Wenn man nicht so viel Zeit hat, braucht man dazu eigentlich nur feinen Polentagriess und etwas Butter, Käse und ein wenig Fantasie. Polenta lässt sich nämlich mit unglaublich vielen Produkten und Gewürzen verfeinern.

Die Varianten reichen von der Kräuterpolenta über die Polenta mit Mango bis hin zur Polenta mit Mohn und Vanille. Mein persönlicher Favorit ist jedoch eine Pistazien-Polenta.

Und so gelingts

  • Dafür 4,5 dl Milch zusammen mit 3 dl Selleriesaft und 60 g Butter aufkochen.
  • 150 g Maisgriess dazugeben und etwa 5 Min. köcheln lassen.
  • 30 g Parmesan, 80 g fein gehackte Pistazien, 5 EL Pesto (selbst vorbereitet oder aus dem Regal) darunterrühren und mit Salz und Pfeffer abschmecken.
  • Zum Servieren die Polenta in Schalen verteilen, einen Spinatsalat obendrauf geben und mit Parmesanspänen und gerösteten, gehackten Pistazien vollenden.

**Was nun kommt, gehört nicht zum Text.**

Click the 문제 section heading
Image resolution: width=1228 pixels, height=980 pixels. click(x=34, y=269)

Die grüne Polenta ist auch eine wunderbare Beilage zu einem geschmorten Kalbsbraten, einem Poulet aus dem Ofen oder zu gebratenem Fisch. Falls es Reste gibt: Einfach auf einem gefetteten Blech ausstreichen, in den Kühlschrank stellen, am nächsten Tag schneiden und in Olivenöl knusprig braten. Bon appétit!